2) To whatever extent the Court exists in a policymaking role (some say zero, some say ancillary, some say heavy), this "policymaking" purpose behind the Supreme Court is/should be subordinate, coincidental, or an unfortunate byproduct of their adjudicative purposes.
3) The Supreme Court of the United States is not a political branch of government.
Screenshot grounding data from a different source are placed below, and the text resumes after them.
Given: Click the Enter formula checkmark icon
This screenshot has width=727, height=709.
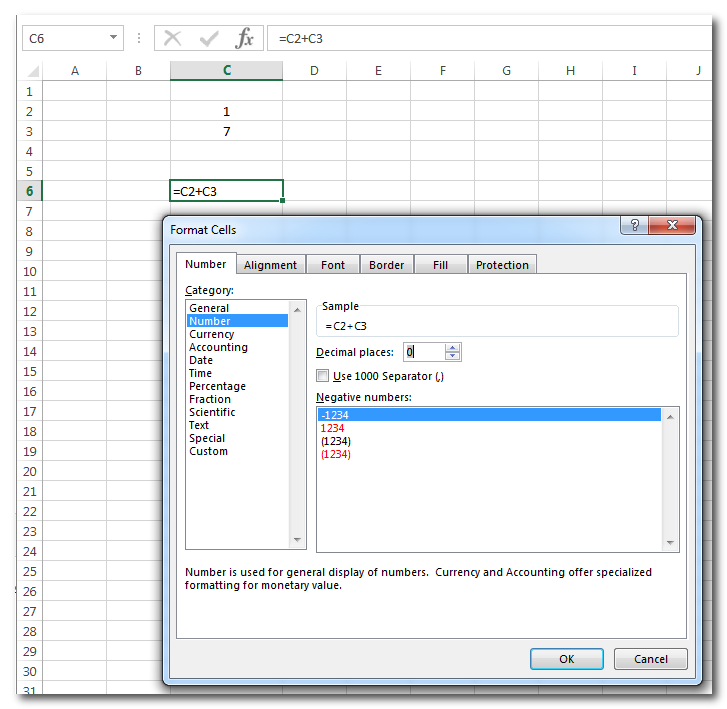Looking at the screenshot, I should (x=209, y=39).
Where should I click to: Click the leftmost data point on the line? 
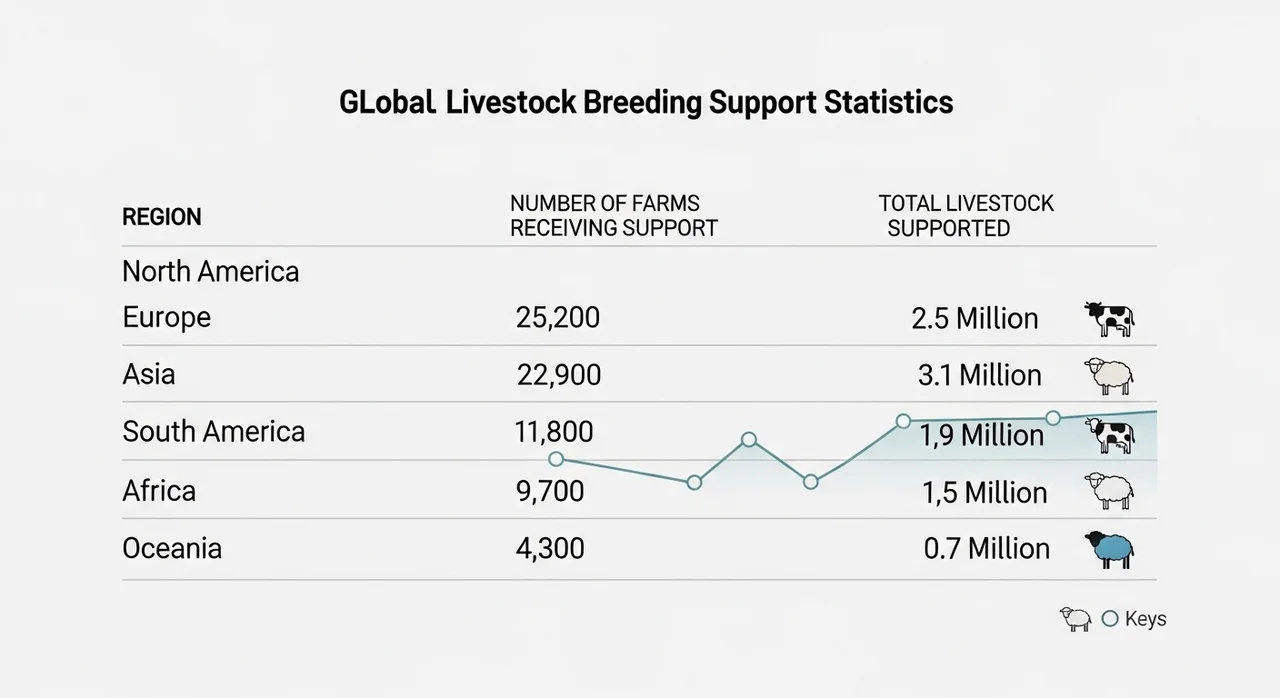pyautogui.click(x=557, y=459)
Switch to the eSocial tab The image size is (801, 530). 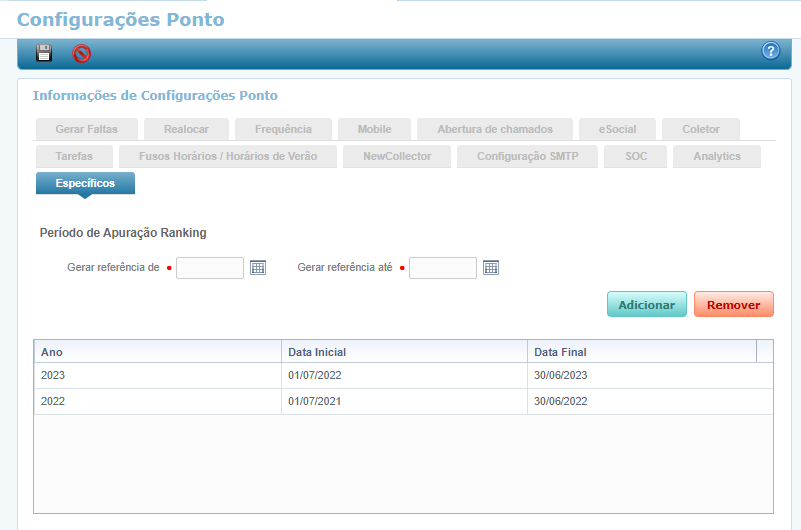[x=617, y=129]
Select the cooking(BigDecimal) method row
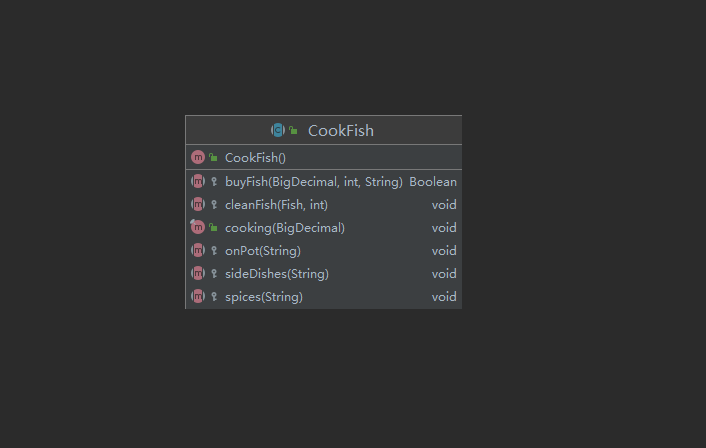The width and height of the screenshot is (706, 448). pyautogui.click(x=284, y=228)
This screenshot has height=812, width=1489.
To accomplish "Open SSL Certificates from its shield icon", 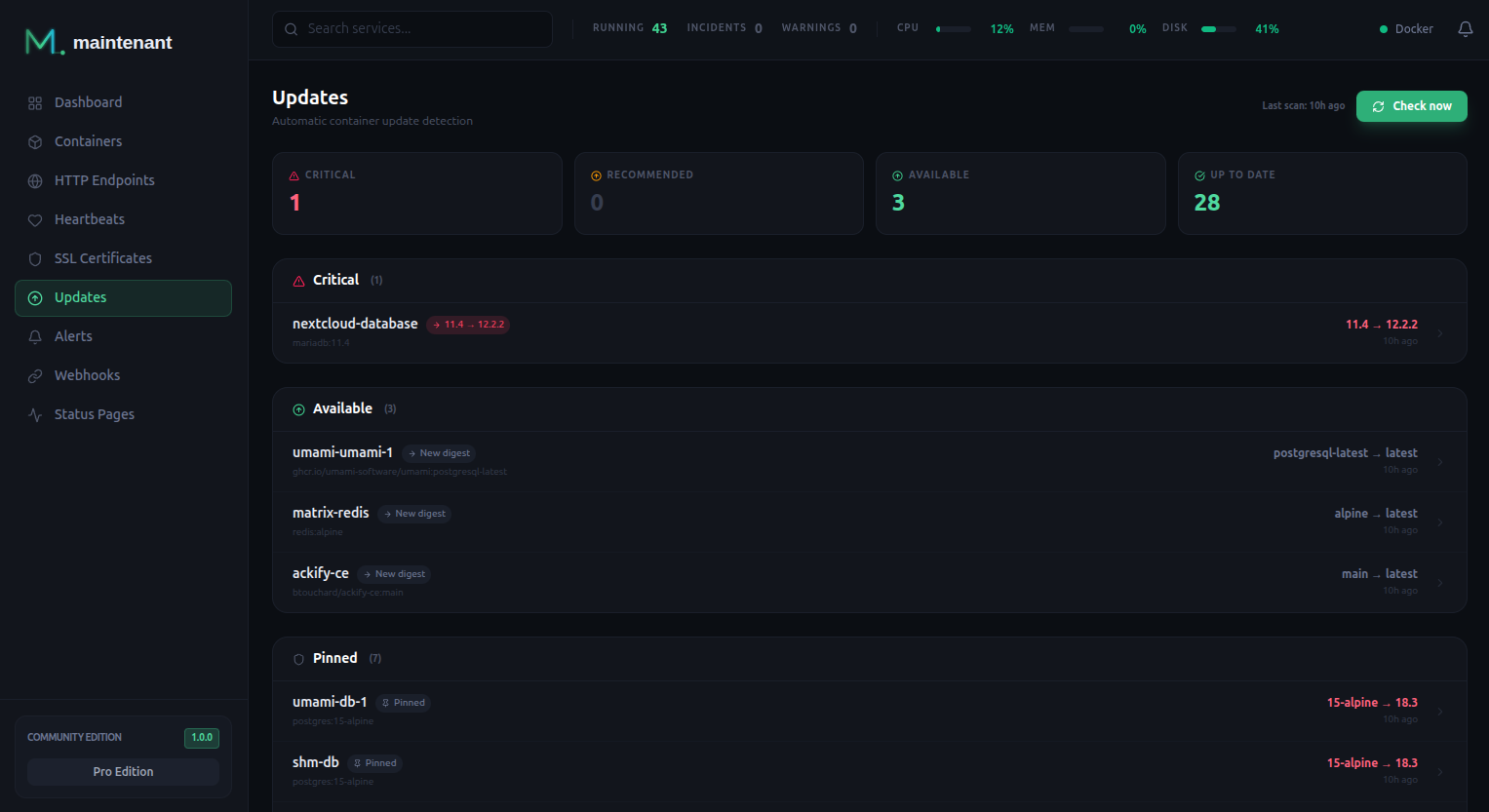I will pos(35,258).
By this I mean the Justices do not have a political (in the contemporary sense) agenda, do not have partisan affiliations, are not elected, do not "represent the people," and should not behave, in short, like politicians.
4) Judicial philosophies do not 1-to-1 map onto political leanings - there may be some policy overlaps, but being an original intent guy, a public policy guy, a strict constructionist, etc., are not merely proxy labels for "conservative" or "liberal."
If you aren't on board with the above at least as a framework to start with of normative good things, then your post is probably missing the point or going to derail this one.
In the recent Sarah Palin thread, Aristotle said that the current Court is heavily right-wing; I would argue that especially through the last term and a half or so, the Supreme Court has proven, when behaving in a "right wing" (for our purposes here, we'll refer to 'right wing' as judicially minimalist, preferring federalism and the devolution of powers, a smaller reading of the Fourth Amendment, more narrow readings of Roe, etc. and 'left wing' as expansive views of the Commerce Clause, minimalizing the Second Amendment, etc. - if need be this can be clarified later) fashion, has been minimalist first and right-wing second - in contrast, when Kennedy has gone the other way, the court has behaved in judicially maximalist tendencies, sweeping swaths of policy under the left-wing rug (see also no death penalty for child rapists under a "national consensus" that most of the nation disagrees with, see also property redistribution under a tortured reading of the Takings Clause) - so that it's fairer to call this court "minimalistic" rather than right-wing - and the absolutely BREATHLESS furor out of the Daily Kos et seq. about the "right wing" Supreme Court is disingenuous or ignorant at best and total partisan hackery at worst.
[WHY I think this is is complicated - not the least of which being that Kennedy is often the limiting reagent in left-wing opinions (and their author) but not right-wing ones this term - again, to be discussed later.]
Discuss (preferably with case citations).